[Document passage]

Efficiency and linearity of ddPCR assays for SARS-CoV-2 subgenomic transcripts determined using plasmid DNA. Specially designed subgenomic plasmids containing the 5′ UTR sequence upstream of the coding regions of individual body genes were quantified by UV spectroscopy and diluted (expected copies) to test the absolute number of copies detected by each primer/probe set using duplicate ddPCR reactions (measured copies). Coloured symbols denote the best-performing of alternate primer/probe sets for a given sgRNA.Assay efficiencies (slope of measured vs. expected copies) were > 63% for all assays (Range: 63%-138%; Median: 81%; Fig. 3). For subgenomic targets for which we had designed alternative primer/probe sets (sgORF3a, sgORF7a, and sgORF8), the better performing assay (Fig. 3, colored symbols) was chosen based on efficiency, sensitivity, and separation of the positive and negative droplets (Figs. S1-S2). All assays showed linear quantification (R2 ≥ 0.999) with a dynamic range of ≥4 log10 (Fig. 3). Five of the seven assays were able to detect as few as one copy per well (two independent experiments, each with quadruplicate wells for each primer/probe set). Negative controls of human donor PBMC and H2O included in every experiment were consistently negative for all selected sgRNA primer/probe sets listed in Table 1 (Figs. S1-S2). Alternate primer/probe sets for which false positives were detected, such as for ‘sgORF8_2′ and ‘sg_N1′, were not selected for the final panel.

[/Document passage]

## Instructions for the task
Copy the passage above on ddPCR assays for SARS-CoV-2 subgenomic transcripts word for word, from start to finish.

[Dataset entries]

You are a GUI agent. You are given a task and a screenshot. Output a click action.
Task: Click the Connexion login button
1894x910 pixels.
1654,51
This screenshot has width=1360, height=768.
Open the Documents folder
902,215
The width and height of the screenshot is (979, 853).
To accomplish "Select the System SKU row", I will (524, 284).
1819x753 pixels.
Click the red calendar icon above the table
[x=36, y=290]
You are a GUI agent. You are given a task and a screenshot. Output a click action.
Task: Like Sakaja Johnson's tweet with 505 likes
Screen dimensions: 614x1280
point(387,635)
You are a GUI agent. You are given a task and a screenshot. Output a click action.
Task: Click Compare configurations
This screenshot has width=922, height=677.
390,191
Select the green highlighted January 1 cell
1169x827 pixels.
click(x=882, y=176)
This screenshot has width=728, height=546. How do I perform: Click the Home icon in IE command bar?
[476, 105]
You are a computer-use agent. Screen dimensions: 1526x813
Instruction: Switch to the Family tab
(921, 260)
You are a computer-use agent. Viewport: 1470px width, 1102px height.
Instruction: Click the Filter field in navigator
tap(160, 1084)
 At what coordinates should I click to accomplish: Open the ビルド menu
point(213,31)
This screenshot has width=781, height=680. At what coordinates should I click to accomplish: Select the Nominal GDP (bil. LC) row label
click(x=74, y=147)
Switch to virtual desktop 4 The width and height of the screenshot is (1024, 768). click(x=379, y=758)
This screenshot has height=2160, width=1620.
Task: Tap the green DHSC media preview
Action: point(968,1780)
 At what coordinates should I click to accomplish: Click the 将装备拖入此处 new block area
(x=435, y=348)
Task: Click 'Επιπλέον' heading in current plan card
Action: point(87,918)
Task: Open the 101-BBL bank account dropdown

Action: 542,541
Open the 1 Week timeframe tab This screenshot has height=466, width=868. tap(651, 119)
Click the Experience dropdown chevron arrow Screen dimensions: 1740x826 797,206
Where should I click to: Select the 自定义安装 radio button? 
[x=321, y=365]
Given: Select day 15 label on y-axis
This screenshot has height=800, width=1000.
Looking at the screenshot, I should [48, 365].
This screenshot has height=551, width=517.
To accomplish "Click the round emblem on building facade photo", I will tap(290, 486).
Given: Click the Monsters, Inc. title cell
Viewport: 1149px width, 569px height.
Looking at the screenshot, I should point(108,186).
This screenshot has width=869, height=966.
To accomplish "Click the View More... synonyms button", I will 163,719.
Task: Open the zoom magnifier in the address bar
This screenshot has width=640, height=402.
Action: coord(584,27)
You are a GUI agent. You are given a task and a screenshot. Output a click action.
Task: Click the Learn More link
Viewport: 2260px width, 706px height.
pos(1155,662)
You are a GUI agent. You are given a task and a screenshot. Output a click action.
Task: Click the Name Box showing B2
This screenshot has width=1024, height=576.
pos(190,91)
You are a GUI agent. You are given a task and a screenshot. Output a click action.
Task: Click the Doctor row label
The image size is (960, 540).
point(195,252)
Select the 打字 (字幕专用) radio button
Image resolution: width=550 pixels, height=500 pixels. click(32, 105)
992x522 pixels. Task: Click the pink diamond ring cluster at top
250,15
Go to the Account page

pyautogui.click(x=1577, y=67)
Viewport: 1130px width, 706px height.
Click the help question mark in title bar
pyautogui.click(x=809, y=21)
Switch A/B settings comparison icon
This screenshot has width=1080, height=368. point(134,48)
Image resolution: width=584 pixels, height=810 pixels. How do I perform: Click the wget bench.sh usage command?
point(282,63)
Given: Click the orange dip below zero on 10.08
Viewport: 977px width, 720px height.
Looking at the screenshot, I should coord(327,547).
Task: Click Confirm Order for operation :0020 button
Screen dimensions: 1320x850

[/Dataset entries]

## Answer to this problem
Efficiency and linearity of ddPCR assays for SARS-CoV-2 subgenomic transcripts determined using plasmid DNA. Specially designed subgenomic plasmids containing the 5′ UTR sequence upstream of the coding regions of individual body genes were quantified by UV spectroscopy and diluted (expected copies) to test the absolute number of copies detected by each primer/probe set using duplicate ddPCR reactions (measured copies). Coloured symbols denote the best-performing of alternate primer/probe sets for a given sgRNA.Assay efficiencies (slope of measured vs. expected copies) were > 63% for all assays (Range: 63%-138%; Median: 81%; Fig. 3). For subgenomic targets for which we had designed alternative primer/probe sets (sgORF3a, sgORF7a, and sgORF8), the better performing assay (Fig. 3, colored symbols) was chosen based on efficiency, sensitivity, and separation of the positive and negative droplets (Figs. S1-S2). All assays showed linear quantification (R2 ≥ 0.999) with a dynamic range of ≥4 log10 (Fig. 3). Five of the seven assays were able to detect as few as one copy per well (two independent experiments, each with quadruplicate wells for each primer/probe set). Negative controls of human donor PBMC and H2O included in every experiment were consistently negative for all selected sgRNA primer/probe sets listed in Table 1 (Figs. S1-S2). Alternate primer/probe sets for which false positives were detected, such as for ‘sgORF8_2′ and ‘sg_N1′, were not selected for the final panel.